In August 2019, presiding Judge Douglas P. Woodlock overturned Doe’s suspension in part due to the “substantial likelihood that John Doe will succeed on his claims that he was deprived of fair process” during the University’s disciplinary process. The judge wrote that Doe would suffer “irrevocable harm” if the suspension was not lifted before the fall semester began. 

In response, BC filed an appeal against the U.S. District Court’s decision to overturn Doe’s suspension on Aug. 28. Beginning in early November 2019, the First Circuit Court heard the lawsuit against BC’s investigative process in which Doe argued that the University’s “single investigator model” had violated the principle of fundamental fairness. Doe’s main complaint was that he did not have an opportunity to present questions for the investigators to ask of Roe and other witnesses.

At the time, BC’s sexual assault protocol utilized a pair of investigators—in this case, Assistant Dean of Students Kristen O’Driscoll and external investigator Jennifer Davis—who interviewed Doe, Roe, and 17 other witnesses.
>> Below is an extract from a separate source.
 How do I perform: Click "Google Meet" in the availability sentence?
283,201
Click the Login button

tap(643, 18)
They also reviewed Eagle ID records, Uber receipts, several photos and videos of Roe taken throughout the night, and text messages sent by the two parties to other students, according to the investigatory report, which BC submitted as evidence. 

On Nov. 13, the U.S. Court of Appeals for the First Circuit ruled that BC could reinstate Doe’s suspension. The opinion written by Judge Sandra L. Lynch overturned the previous U.S. District Court ruling and also remanded the case back to the U.S. District Court. 
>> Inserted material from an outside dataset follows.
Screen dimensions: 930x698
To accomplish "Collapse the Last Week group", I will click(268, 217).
The case entered the discovery phase, a pre-trial fact-finding phase, in February 2020, and each side had until May 13 to complete discovery. On Sept. 23, 2020, the University filed documents that settled the case with Doe. While details of the settlement are not publicly available, The University wrote in a statement that “the case was dismissed by agreement of the parties.” 

The settlement came in the wake of the implementation of the DOE’s new Title IX regulations, which all universities had to implement for the 2020–2021 academic year. According to BC’s Student Sexual Misconduct Policy for the 2020–2021 academic year, a sexual misconduct hearing will consist of an administrative hearing board panel or a hearing officer, all of whom will be trained on investigating sexual misconduct complaints.

Two of DeVos’s most significant changes, however, include narrowing the definition of sexual harassment and requiring that schools dismiss any complaints of sexual misconduct that occur outside or off of campus. 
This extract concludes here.